I stroke his head, still amazed that I’m here with him. Alive. After all I’ve done yesterday. I’m optimistic, but not stupid. I might still die in the coming weeks, so I better make the best of it.

“I could use a bath too. Not at all because I want to see you naked again.” I pull on his T-shirt to take it off him. The acerbic smell of sweat somehow draws me even closer, and I kiss his collarbone, combing my fingers through the hair on his chest. There’s such comfort in touching him like this, proving to myself that we’re both still here, and for the time being at least, we can be happy.

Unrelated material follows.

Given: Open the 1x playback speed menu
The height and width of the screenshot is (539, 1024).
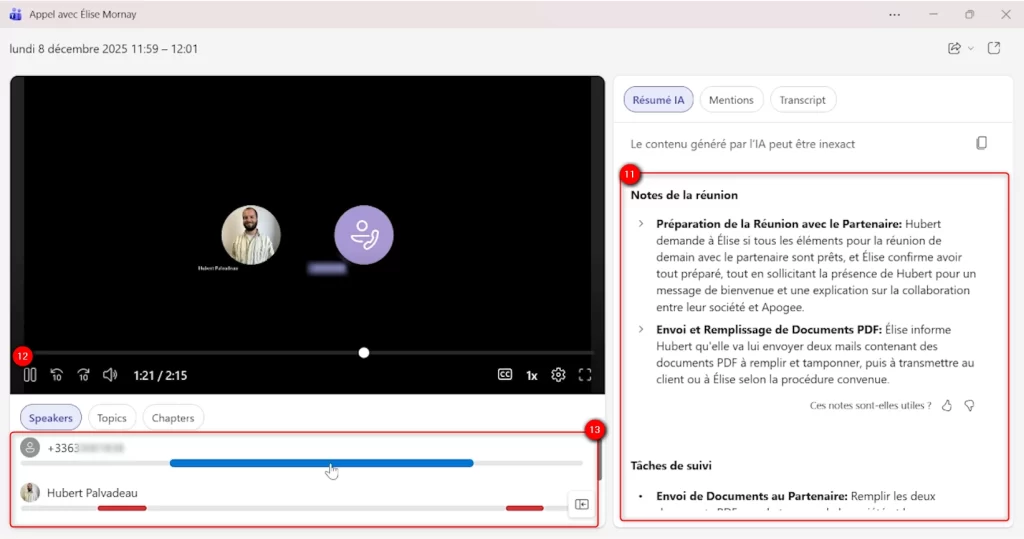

“Of course not,” he says and presses a kiss to my nose before nipping my cheekbone with a playful smile. His hands pull at my belt, as if we’ve never parted.

I melt for him. I don’t have it in me to regret anything I’ve done when he touches me like this, when he looks at me as though he’d stand up to my whole club as long as I was on the other side of the fight.

“I’ve been holding back for too long.” I explore his shoulders with my fingertips. “Trying to pretend you’re just a casual fuck I can quit at any time.”

Road blinks, licks his lips, and stares at me, thirsty for more, desperate for my voice and whatever else it might reveal. He’s so damn handsome, so unapologetically masculine, but his sharp jawline or muscular chest can’t compete with the way he’s stood by me, how he’s refused to sacrifice me for an easy way out.

I don’t think I ever had anyone who’d do that for me. My club had my back, but always with strings attached.

“It was a lost cause,” he agrees, opening my belt, and then my zipper.

I shiver when he slides his hand in. There are no rushed movements, he just holds his palm against my dick, but that’s enough for me right now.